How tools have their own workflow

When we develop libraries & tools we define various means to interact with them. We do this by thinking about use cases and so we build in assumptions in how we expect our target users to typically interact with our work. In this sense everything built has an intended way of being used, a workflow.

When we want to achieve a goal, we should be asking ourselves how we want to solve the problem and looking for things which enable that approach. If we are constrained in the tools/libraries we can use, we should focus on how those tools are designed to solve the problem.

The problem I've found is a lot of teams chase workflows which make no sense when combined with their tool choice.

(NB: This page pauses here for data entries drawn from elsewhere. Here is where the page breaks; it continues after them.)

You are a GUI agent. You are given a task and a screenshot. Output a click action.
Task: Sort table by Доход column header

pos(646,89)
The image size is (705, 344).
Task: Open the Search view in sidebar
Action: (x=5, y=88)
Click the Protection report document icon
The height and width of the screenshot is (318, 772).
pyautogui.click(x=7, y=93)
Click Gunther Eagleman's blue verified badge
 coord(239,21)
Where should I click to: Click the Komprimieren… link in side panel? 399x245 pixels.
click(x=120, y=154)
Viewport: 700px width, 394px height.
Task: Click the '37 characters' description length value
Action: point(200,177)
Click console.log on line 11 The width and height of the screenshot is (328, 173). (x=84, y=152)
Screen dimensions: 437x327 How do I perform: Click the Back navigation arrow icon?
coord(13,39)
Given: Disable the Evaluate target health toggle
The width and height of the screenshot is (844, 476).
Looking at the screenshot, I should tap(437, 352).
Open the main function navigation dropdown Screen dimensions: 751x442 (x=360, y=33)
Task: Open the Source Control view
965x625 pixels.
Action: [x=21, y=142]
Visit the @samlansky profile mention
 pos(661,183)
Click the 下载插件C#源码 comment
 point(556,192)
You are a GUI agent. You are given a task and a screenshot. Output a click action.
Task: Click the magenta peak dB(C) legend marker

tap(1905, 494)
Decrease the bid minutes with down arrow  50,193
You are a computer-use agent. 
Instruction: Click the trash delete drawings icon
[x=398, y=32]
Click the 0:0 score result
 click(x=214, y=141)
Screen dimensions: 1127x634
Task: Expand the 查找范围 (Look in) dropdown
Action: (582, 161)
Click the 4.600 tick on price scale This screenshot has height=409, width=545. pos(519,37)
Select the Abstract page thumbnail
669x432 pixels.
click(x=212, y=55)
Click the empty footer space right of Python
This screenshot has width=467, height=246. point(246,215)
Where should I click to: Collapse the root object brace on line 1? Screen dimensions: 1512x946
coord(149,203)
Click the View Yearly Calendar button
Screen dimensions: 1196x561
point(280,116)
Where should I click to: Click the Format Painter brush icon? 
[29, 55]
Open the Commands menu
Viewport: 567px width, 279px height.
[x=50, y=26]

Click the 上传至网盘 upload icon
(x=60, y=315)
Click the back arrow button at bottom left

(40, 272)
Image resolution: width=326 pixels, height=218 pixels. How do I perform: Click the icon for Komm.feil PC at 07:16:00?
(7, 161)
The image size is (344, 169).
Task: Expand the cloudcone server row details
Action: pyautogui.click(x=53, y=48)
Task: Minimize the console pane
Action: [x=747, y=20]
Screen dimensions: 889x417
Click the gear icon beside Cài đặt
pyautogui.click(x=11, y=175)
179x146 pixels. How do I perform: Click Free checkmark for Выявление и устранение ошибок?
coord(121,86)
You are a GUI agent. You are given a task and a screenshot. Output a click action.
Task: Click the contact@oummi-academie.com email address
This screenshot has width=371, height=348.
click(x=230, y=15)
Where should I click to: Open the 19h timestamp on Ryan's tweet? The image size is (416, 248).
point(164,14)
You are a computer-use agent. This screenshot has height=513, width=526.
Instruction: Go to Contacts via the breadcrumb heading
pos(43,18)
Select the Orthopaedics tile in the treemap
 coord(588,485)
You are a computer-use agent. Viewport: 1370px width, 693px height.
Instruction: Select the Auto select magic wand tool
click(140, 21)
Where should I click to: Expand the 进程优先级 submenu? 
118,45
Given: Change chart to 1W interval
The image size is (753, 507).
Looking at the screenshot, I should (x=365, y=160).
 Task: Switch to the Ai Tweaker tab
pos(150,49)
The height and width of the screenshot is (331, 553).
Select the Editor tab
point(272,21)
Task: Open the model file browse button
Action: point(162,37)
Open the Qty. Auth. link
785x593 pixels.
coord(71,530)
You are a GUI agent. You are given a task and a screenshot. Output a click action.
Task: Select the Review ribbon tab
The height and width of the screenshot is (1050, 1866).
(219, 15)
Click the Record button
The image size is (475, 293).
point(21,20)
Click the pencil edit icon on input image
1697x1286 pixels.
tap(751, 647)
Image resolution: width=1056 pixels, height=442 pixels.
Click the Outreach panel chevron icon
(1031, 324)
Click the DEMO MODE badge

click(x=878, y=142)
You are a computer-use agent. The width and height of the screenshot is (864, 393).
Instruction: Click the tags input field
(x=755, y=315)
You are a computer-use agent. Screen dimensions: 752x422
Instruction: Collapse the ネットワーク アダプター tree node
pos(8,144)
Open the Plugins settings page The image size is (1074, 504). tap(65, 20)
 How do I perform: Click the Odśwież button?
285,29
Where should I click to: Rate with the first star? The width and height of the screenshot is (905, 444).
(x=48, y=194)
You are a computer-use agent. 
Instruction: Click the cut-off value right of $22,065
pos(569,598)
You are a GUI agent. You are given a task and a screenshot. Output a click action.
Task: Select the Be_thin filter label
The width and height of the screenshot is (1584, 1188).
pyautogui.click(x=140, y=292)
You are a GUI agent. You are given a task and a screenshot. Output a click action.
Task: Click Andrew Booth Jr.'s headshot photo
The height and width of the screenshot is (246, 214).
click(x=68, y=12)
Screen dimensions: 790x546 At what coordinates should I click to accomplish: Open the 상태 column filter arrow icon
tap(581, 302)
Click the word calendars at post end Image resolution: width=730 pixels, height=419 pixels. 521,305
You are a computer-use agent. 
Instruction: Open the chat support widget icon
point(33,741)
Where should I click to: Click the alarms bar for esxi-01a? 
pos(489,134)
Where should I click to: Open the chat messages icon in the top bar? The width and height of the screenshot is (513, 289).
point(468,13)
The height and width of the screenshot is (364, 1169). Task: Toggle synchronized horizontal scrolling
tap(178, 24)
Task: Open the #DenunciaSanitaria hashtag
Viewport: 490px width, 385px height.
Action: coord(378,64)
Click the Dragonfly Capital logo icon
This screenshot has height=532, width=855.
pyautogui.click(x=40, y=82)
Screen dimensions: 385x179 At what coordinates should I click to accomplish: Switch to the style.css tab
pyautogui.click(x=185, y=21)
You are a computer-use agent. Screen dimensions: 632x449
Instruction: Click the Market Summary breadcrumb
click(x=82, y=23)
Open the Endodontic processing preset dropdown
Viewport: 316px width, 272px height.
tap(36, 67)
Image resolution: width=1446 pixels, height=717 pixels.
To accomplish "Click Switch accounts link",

For me a great example of this was GitFlow branching strategy, because I have seen so many teams independently repeat exactly the same mistake. I'm going to take you through a bit of history to explain the issues.

Trunk Based Development

Before git existed, every source control management solution implemented a variation of 'Trunk Based Development'. This means there was a single branch called 'trunk', typically held on a server. Every developer would check out trunk on to their machine, they would perform changes and then try to merge them into the 'trunk'. At a set point you would then try to create a release from 'trunk'.

Tools to manage merge conflicts between files were fairly primitive, this encouraged developers to check their code in fairly regularly. The issue here is developers would check in partially completed work which often left 'trunk' in a unbuild-able state.

To get a release out you would have to dedicate time to debugging where the solution was broken and applying hot-fixes so you could cut out the broken new functionality or solve the new bugs it introduced. This is how I got started with DevSecOps, I was the "build guy" on a team and each Friday my job was to get a working build out of Hudson & SVN and deploy to our test rig (reference environment).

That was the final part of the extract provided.